Jaane Tu... Ya Jaane Na ( Whether You Know Or Not) is a 2008 Indian Hindi-language coming of age romantic comedy film written and directed by Abbas Tyrewala and produced by Mansoor Khan and Aamir Khan under Aamir Khan Productions, with Ajay K. Bijli and Sanjeev K. Bijli of PVR Pictures acting as co-producers. Marking writer Tyrewala's full-fledged screenwriting and directorial debut, it also marks the debut of Aamir's nephew and lead actor Imran Khan with supporting actor Prateik Babbar, as well as the re-appearance of lead actress Genelia D'Souza and supporting actress Manjari Fadnis in Hindi cinema. The film's soundtrack, composed by A. R. Rahman, received high critical acclaim upon release and also was commercially successful.

Jaane Tu... Ya Jaane Na was released on 4 July 2008, and proved to be a major commercial success at the box office. It received widespread critical acclaim, with praise for its direction, story, screenplay, soundtrack, cinematography and performances of the cast.

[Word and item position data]
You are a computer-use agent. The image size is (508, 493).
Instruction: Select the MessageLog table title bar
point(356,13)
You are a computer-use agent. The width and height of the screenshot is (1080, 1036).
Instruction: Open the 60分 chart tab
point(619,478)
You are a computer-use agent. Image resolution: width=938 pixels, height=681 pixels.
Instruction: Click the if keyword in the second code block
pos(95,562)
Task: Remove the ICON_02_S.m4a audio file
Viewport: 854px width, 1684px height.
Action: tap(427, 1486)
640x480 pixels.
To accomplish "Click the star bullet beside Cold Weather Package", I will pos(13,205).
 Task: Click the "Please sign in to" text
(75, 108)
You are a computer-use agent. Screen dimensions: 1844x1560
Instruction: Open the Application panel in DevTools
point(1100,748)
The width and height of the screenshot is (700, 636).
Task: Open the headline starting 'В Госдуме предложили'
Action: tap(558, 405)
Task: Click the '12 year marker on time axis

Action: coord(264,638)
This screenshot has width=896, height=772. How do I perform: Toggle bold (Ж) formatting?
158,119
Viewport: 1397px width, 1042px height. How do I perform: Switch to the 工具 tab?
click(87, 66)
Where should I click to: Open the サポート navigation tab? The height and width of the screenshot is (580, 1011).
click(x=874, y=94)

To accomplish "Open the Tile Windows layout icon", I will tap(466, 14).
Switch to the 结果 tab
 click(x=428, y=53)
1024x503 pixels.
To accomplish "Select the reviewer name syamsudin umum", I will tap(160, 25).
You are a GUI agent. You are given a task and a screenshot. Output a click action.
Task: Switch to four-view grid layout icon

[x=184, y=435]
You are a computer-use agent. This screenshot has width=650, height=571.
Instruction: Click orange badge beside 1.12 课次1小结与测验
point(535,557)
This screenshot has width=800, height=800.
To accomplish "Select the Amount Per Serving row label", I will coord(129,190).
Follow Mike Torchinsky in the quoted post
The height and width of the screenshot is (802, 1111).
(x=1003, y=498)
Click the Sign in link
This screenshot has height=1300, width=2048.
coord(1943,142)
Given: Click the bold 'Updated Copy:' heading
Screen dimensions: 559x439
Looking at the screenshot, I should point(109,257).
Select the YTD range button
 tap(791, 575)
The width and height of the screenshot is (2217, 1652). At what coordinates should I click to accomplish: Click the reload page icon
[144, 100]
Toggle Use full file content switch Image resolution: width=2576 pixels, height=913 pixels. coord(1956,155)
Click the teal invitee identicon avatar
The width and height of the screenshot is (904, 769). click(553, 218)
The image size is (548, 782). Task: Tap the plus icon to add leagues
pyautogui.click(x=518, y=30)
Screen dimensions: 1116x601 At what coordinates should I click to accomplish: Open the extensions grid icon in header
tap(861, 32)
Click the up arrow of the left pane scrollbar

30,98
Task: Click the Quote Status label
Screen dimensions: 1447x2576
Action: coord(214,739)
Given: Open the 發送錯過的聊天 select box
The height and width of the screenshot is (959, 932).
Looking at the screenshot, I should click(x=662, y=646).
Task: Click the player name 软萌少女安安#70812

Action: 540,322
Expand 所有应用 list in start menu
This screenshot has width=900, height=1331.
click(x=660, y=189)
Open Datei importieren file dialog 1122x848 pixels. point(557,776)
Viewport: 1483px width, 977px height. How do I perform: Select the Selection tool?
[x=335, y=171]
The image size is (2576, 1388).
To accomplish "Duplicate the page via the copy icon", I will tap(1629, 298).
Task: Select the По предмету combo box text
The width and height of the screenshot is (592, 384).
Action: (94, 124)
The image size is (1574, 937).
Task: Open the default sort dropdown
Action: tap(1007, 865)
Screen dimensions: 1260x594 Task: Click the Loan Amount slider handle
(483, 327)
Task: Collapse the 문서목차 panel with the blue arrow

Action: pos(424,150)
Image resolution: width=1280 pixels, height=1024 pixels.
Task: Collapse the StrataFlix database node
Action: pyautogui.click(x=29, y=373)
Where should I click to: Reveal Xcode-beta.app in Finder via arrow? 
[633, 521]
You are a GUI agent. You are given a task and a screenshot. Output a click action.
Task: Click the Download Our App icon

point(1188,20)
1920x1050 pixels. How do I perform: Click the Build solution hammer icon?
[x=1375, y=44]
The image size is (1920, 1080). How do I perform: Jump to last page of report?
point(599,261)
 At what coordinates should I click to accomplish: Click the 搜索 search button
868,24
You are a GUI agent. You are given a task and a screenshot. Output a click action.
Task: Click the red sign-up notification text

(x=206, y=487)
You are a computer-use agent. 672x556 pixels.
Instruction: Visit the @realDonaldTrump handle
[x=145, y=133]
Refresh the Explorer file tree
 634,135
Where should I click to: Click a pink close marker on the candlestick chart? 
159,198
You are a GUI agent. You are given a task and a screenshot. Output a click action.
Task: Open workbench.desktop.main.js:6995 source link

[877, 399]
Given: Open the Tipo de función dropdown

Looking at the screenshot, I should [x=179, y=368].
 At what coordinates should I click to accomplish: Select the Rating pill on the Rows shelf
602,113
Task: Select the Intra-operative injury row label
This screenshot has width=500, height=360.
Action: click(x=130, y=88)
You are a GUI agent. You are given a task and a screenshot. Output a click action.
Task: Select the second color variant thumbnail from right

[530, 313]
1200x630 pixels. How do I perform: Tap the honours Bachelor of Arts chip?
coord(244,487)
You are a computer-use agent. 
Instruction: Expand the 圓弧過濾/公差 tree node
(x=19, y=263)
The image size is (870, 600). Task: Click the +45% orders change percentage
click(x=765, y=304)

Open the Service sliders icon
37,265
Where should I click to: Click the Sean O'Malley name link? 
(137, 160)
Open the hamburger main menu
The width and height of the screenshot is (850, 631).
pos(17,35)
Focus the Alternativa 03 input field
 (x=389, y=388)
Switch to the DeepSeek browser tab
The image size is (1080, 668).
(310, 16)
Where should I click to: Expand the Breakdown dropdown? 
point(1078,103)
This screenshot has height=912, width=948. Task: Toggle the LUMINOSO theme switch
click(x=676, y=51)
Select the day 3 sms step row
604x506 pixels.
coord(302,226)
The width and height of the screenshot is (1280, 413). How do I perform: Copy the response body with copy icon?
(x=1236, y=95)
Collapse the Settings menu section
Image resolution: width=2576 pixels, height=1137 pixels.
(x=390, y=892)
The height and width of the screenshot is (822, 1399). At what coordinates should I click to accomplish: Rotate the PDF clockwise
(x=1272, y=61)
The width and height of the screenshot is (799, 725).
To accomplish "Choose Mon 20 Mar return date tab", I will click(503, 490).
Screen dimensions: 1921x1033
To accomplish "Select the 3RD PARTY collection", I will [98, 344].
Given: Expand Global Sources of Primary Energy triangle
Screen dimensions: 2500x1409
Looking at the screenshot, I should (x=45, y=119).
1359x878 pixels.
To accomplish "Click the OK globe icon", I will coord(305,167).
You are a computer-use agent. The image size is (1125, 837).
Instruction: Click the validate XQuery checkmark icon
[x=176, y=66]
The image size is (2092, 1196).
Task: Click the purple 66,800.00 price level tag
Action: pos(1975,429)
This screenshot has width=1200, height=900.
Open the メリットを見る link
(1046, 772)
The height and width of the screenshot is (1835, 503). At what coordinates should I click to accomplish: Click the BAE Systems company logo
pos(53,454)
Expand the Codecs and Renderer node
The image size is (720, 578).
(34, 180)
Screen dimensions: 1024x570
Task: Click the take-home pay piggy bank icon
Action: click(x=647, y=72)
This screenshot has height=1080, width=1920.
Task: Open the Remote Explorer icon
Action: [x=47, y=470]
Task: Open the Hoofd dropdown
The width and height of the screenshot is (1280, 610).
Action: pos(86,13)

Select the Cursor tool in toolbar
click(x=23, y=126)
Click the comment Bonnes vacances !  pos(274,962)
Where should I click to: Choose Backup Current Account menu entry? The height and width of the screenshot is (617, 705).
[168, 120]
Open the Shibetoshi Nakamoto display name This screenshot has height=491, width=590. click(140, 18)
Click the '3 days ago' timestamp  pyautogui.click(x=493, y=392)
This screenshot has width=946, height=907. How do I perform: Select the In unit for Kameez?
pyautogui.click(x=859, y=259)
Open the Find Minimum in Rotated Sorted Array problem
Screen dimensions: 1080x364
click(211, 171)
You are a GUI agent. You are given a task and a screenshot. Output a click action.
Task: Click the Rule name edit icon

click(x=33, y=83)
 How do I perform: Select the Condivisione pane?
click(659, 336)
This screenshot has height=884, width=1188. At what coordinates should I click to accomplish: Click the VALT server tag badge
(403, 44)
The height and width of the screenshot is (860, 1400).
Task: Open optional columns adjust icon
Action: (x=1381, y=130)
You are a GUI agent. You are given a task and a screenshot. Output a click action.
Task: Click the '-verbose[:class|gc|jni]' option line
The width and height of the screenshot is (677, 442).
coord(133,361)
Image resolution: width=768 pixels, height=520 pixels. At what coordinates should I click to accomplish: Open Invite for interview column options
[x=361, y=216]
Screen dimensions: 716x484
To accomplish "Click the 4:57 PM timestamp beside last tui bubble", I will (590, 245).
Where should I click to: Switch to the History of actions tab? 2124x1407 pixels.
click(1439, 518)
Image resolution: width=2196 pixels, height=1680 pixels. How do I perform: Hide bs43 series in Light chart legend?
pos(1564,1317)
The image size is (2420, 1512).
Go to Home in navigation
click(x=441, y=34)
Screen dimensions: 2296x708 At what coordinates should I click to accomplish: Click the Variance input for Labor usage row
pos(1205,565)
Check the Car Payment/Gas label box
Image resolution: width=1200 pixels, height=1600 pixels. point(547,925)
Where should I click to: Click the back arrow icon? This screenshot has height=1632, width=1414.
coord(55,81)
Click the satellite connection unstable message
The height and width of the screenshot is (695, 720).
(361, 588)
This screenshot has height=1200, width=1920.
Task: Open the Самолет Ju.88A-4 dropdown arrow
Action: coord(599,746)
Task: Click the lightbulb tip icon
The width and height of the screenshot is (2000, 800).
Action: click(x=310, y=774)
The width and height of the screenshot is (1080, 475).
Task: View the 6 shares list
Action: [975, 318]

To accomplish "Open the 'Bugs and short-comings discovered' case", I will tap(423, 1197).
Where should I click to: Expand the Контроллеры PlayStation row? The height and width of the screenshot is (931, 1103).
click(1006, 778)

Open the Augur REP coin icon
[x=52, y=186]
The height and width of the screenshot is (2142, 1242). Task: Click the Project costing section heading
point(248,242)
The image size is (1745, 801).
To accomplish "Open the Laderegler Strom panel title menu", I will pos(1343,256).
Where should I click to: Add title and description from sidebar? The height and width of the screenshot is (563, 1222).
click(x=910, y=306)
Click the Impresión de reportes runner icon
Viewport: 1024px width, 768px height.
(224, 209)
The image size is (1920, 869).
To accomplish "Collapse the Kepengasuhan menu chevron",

* Exercise tasks:
**1.** Using the film summary, decide whether each statement agrees with it, answering yes or no and quoting the deciding words: (a) The film was released on 4 July 2008. (b) The soundtrack was composed by Aamir Khan. (c) Prateik Babbar plays the lead role.
**2.** Render the lines of the records between the one holding "Screen dimensions: 2296x708" and the one holding "Image resolution: width=1200", inclusive, as a JSON list of strings with one string per line.

* Results for the exercise:
**1.**
(a) Yes: "was released on 4 July 2008"
(b) No: "The film's soundtrack, composed by A. R. Rahman"
(c) No: "lead actor Imran Khan with supporting actor Prateik Babbar"

**2.**
[
  "Screen dimensions: 2296x708 At what coordinates should I click to accomplish: Click the Variance input for Labor usage row",
  "pos(1205,565)",
  "Check the Car Payment/Gas label box",
  "Image resolution: width=1200 pixels, height=1600 pixels. point(547,925)"
]